- The government of Tanzania has responded to claims that Kenyan companies are now obtaining dollars from Tanzania
- Kenya is currently experiencing a severe dollar shortage as a result of massive international debt repayments
- The Bank of Tanzania (BoT) is monitoring and evaluating the foreign exchange market to ensure compliance with all applicable laws and rules
The government of Tanzania has responded to claims that Kenyan companies are now obtaining dollars from Tanzania to fulfil their obligations to manufacturers and general goods importers.
Kenya is currently experiencing a severe dollar shortage as a result of massive international debt repayments, which caused its foreign exchange reserves to fall to a level that was below the key level of four months’ import coverage.

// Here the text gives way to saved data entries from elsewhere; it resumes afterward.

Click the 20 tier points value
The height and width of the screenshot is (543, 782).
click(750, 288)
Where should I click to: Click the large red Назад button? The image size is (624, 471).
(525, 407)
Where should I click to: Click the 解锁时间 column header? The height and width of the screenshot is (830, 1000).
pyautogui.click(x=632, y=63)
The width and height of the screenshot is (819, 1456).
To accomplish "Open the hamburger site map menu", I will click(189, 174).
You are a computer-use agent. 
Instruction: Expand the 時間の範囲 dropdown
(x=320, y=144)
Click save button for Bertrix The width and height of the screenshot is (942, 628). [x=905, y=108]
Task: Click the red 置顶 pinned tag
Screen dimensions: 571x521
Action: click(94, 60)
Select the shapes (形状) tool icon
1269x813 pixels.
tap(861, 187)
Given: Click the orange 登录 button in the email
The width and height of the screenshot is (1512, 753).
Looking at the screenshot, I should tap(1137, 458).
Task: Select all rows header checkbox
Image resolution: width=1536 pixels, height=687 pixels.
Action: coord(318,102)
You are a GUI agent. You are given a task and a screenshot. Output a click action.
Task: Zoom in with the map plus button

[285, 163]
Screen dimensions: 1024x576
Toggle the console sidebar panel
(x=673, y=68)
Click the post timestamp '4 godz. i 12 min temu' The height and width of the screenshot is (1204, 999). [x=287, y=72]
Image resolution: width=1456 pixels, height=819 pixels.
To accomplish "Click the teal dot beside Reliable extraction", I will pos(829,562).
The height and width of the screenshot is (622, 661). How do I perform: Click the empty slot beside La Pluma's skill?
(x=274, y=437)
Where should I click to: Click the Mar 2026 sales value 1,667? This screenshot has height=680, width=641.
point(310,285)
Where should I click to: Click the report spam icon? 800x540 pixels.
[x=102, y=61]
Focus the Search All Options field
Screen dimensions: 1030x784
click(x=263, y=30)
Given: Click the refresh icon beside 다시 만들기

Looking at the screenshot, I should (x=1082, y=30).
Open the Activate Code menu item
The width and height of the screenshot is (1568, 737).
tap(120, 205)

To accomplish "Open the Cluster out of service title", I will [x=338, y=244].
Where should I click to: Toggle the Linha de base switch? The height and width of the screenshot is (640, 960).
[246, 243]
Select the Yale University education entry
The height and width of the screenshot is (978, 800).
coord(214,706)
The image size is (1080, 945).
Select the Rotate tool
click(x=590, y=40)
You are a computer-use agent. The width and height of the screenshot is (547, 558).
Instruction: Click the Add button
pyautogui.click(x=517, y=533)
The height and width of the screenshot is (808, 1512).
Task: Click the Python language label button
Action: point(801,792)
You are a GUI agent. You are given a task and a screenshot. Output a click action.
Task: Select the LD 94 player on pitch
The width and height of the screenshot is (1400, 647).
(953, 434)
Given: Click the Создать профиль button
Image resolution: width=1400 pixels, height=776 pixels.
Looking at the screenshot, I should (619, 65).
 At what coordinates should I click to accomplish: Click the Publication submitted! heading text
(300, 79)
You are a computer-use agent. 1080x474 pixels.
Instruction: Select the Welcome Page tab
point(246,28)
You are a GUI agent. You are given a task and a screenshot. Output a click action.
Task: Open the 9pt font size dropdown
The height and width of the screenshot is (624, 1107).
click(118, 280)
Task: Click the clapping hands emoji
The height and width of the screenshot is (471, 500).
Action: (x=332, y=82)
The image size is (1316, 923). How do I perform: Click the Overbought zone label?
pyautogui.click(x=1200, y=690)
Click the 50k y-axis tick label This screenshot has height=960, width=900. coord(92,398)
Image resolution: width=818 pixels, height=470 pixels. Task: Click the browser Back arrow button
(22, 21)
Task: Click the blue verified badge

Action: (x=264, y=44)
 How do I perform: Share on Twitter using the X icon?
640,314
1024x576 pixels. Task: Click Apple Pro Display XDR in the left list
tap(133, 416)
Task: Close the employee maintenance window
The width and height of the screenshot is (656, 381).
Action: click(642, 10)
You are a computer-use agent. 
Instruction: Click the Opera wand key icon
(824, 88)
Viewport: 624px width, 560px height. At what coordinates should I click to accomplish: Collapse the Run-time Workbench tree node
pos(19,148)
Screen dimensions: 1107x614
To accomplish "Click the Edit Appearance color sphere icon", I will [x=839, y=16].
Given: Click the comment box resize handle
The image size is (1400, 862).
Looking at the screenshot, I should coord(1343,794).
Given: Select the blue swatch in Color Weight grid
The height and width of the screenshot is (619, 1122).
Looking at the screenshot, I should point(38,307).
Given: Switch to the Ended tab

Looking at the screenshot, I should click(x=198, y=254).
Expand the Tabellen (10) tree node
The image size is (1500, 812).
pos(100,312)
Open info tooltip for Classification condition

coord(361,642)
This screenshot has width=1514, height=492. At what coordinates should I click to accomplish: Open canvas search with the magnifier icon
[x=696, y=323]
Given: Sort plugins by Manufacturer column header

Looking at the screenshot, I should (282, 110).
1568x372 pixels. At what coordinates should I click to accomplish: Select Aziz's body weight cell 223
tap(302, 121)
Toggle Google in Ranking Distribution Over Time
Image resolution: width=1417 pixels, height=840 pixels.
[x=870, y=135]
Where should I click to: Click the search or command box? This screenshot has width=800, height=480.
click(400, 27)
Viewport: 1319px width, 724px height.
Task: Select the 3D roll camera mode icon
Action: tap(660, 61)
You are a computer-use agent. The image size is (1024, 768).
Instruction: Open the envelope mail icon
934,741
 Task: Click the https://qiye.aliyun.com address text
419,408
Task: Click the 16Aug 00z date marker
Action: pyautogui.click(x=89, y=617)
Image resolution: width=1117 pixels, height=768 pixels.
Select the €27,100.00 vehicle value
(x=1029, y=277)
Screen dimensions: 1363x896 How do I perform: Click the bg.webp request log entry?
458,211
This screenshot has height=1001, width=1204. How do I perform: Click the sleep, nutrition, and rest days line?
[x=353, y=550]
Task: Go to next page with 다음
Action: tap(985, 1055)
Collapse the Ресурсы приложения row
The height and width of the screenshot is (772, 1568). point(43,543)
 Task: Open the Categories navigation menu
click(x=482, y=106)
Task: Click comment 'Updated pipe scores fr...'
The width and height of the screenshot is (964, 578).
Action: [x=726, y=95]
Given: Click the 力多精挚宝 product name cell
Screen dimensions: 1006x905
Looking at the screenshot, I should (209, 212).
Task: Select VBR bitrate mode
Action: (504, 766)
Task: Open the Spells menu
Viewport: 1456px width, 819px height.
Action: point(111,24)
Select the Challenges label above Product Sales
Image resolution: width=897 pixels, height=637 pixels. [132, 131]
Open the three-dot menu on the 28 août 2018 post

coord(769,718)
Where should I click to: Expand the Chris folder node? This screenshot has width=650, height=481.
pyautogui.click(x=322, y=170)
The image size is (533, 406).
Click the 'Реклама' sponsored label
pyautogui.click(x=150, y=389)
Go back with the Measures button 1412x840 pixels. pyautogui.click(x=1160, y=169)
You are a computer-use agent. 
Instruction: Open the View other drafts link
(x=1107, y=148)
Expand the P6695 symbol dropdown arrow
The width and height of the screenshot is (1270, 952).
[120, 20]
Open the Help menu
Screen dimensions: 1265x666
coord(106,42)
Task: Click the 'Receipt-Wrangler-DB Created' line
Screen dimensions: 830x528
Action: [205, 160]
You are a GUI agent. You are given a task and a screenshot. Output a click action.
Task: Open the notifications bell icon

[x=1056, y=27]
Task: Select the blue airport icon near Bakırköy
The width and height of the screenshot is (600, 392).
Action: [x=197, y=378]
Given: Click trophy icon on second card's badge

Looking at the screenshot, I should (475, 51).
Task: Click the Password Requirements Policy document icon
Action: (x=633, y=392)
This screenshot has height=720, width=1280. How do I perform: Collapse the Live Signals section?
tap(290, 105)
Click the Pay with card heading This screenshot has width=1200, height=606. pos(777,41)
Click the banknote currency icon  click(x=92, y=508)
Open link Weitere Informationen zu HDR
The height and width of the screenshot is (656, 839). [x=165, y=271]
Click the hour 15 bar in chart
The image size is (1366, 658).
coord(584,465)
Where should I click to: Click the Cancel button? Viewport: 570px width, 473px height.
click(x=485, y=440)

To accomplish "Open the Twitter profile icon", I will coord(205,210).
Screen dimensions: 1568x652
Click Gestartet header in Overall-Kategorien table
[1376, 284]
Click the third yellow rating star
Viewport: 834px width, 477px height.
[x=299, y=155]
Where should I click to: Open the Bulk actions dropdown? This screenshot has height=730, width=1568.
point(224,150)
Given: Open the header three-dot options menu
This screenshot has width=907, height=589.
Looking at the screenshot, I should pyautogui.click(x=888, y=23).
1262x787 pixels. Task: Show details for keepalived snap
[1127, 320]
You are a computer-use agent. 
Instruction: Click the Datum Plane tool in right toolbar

Lawrence Mafuru, the Deputy Permanent Secretary in the Ministry of Finance and Planning, stated in Dar es Salaam yesterday that the Foreign Exchange Act and rules govern the nation’s foreign exchange operations.
“As required by rules and regulations, suitable paperwork should be supplied when purchasing and selling dollars as well as other foreign exchange currencies from banks and bureau de change,” he said.
As an illustration, the supporting document mentioned in sub-regulation (4) of the Foreign Exchange Regulations could be applicable invoices in the case of importation or documentary proof of domicile and legitimate travel documents in the case of trip.
Others include letters or invoices from the relevant educational or medical institutions for medical, educational, or training costs, authentic bank or inter-bureau receipts, or pertinent invoices for multiple charges payable in foreign currency.
BOT Monitoring the foreign exchange market
According to Mr. Mafuru, the Bank of Tanzania (BoT) is monitoring and evaluating the foreign exchange market to ensure compliance with all applicable laws and rules.
In order to prevent the emergence of foreign exchange illicit markets and the resulting problems in the nation, “The central bank is continuously monitoring the status of the scarcity of dollars in the neighbouring nations.
“To guarantee that the nation’s foreign exchange trading is conducted smoothly and in accordance with the nation’s laws and regulations, the BoT as well as other agencies are keeping an eye on this issue,” the statement reads.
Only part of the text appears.